Após a sua promulgação, a Emenda Constitucional nº 103/2019 trará alterações substanciais nas regras de cálculo da pensão por morte. Embora mantidos os requisitos para concessão da benesse, os quais seguem sendo disciplinados por lei ordinária, a nova legislação passou a prever regra especial de cotas para os dependentes, além de ameaçar a garantia de benefício não inferior ao salário mínimo.

De antemão, deve-se ressaltar que quem já recebe pensão por morte antes da aprovação da Reforma não terá os valores modificados, visto que o direito adquirido é garantido. Aliado a isso, os requisitos e regras de cálculo para concessão da benesse são analisados conforme legislação vigente na data do fato gerador da pensão por morte, qual seja, o óbito.

Nesse sentido, caso o óbito tenha ocorrido antes da promulgação da EC nº 103/2019, mas o benefício seja posteriormente requerido no INSS, aplicam-se as normas vigentes na data do falecimento do de cujus. Por outro lado, caso o óbito seja posterior a promulgação, aplicam-se as novas regras.

 

Do cálculo do salário de benefício e do pensionamento por cotas

Atualmente, o beneficiário da pensão por morte tem garantido o benefício no mesmo valor de 100% da aposentadoria que o segurado falecido recebia, de modo que, caso não estivesse aposentado na data do óbito, a pensão corresponde ao valor da aposentadoria por invalidez que teria direito (100% do salário de benefício calculado a partir das 80% maiores contribuições desde julho de 1994), conforme previsão do art. 75 da Lei 8.213/91.

A nova previsão constitucional, em seu artigo 23, trouxe um sistema de cotas por dependente aplicável tanto às pensão dos Regimes Próprios, quanto ao Regime Geral de Previdência Social.

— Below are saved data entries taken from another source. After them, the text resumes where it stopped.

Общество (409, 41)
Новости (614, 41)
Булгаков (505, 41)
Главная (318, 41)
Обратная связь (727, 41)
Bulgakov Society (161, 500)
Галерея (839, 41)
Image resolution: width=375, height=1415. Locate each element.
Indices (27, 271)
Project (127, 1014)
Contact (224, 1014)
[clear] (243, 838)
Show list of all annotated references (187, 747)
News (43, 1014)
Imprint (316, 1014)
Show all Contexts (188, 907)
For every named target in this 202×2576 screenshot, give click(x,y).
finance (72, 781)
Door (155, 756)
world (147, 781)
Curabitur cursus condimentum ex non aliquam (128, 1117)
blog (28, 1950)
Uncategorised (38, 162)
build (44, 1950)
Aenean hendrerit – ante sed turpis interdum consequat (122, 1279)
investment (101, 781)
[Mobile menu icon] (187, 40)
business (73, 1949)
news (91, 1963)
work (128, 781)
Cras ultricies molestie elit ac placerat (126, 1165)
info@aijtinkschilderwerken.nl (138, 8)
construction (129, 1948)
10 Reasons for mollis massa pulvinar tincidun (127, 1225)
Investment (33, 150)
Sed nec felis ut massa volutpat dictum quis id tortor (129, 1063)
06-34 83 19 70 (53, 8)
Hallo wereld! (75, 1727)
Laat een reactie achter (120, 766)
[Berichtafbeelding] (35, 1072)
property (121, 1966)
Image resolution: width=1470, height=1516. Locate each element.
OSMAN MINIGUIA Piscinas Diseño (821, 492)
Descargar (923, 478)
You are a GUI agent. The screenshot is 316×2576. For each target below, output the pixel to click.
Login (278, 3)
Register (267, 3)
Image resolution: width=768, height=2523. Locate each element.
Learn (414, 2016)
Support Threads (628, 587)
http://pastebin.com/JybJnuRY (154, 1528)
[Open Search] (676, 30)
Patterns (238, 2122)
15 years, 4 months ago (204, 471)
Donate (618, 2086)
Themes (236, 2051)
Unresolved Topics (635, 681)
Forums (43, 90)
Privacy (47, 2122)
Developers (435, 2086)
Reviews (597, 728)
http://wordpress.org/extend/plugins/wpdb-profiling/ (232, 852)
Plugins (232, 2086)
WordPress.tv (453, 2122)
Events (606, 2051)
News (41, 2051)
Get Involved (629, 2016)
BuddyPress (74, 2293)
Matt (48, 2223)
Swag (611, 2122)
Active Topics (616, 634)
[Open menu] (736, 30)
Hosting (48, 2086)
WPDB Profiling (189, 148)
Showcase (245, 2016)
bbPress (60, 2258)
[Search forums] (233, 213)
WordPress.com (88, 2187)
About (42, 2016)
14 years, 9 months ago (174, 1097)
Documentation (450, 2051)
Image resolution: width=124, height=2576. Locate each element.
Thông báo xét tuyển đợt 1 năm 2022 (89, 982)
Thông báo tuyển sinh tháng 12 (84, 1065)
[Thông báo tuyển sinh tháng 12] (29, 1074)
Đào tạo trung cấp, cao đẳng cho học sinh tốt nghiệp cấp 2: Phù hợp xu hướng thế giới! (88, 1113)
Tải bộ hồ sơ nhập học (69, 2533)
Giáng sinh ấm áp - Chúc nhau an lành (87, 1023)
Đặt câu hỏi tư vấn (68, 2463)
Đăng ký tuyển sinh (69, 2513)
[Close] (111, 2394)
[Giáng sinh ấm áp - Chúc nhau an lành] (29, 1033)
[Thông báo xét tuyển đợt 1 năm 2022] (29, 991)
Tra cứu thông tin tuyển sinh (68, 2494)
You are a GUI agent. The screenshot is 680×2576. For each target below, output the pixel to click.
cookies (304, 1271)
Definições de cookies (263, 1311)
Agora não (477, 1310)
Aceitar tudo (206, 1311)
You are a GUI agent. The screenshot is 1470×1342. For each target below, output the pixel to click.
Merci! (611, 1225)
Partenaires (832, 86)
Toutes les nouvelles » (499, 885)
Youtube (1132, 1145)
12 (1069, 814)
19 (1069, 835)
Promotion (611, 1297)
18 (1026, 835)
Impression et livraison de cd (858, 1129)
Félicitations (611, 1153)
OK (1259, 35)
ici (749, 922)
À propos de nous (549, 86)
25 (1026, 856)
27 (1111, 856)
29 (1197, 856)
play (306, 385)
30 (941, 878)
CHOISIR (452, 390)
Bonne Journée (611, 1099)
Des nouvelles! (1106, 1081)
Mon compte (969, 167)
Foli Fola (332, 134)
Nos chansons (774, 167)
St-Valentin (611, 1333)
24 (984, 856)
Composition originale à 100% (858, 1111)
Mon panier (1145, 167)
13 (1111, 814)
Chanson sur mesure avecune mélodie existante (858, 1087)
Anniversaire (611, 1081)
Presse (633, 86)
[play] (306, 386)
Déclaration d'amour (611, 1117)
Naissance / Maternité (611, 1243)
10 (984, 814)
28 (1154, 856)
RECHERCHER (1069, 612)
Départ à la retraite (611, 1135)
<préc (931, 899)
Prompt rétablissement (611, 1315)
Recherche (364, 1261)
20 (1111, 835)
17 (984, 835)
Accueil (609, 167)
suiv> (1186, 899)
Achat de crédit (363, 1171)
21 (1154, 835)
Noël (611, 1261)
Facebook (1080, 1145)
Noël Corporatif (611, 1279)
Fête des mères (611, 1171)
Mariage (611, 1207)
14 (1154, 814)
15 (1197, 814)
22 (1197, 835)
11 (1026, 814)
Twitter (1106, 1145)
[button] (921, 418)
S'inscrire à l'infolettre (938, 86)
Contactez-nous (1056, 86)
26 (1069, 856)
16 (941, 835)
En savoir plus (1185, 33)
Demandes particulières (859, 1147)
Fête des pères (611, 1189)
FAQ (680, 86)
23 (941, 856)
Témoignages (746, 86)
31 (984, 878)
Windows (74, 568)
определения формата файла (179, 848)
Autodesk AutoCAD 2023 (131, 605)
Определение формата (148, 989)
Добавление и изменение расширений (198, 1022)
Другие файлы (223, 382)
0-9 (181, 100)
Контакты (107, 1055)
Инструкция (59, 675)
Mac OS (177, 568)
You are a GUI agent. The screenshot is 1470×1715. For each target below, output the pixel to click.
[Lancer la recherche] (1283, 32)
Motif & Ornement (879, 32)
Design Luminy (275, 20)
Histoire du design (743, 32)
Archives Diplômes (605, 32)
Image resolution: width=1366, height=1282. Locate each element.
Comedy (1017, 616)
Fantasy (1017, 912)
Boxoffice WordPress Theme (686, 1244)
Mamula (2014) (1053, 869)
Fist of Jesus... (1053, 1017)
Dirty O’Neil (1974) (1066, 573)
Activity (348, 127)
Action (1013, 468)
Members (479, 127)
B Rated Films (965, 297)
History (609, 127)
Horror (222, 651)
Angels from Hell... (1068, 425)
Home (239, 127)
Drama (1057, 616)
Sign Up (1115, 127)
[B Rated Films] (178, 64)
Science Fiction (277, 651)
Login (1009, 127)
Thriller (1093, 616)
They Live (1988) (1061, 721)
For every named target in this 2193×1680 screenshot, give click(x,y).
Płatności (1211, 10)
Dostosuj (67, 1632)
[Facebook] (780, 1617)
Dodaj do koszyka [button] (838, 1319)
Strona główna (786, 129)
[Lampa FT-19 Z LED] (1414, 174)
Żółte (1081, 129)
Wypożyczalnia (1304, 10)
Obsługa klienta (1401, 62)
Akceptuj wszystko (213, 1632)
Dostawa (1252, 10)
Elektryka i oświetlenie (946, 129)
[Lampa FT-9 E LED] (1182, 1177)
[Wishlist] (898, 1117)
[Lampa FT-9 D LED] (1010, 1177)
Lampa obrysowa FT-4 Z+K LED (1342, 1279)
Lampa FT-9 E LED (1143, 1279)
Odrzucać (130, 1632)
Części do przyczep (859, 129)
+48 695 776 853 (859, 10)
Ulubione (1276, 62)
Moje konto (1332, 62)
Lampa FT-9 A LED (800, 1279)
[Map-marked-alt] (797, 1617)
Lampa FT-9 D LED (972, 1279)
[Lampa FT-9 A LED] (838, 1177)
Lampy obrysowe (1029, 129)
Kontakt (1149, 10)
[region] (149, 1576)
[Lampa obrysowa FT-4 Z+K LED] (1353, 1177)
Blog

Destarte, a pensão por morte será equivalente a uma cota familiar de 50% do valor da aposentadoria recebida pelo segurado ou servidor ou daquela a que teria direito se fosse aposentado por incapacidade permanente na data do óbito, acrescida de cotas de 10 pontos percentuais por dependente, até o máximo de 100%.

Ressalte-se que o cálculo da aposentadoria por invalidez (agora denominada aposentadoria por incapacidade permanente) foi alterado pela EC nº 103/2019, de modo que o artigo 26, § 2º dispõe que seu valor corresponderá a 60% da média aritmética de todo o período contributivo desde julho de 1994, com acréscimo de 2 pontos percentuais para cada ano de contribuição que exceder o tempo de 20 anos de contribuição. Exceção a esta regra se dá nos casos em que a aposentadoria por incapacidade permanente decorrer de acidente de trabalho, de doença profissional e de doença do trabalho, ocasião em que o benefício corresponderá a 100% da média aritmética.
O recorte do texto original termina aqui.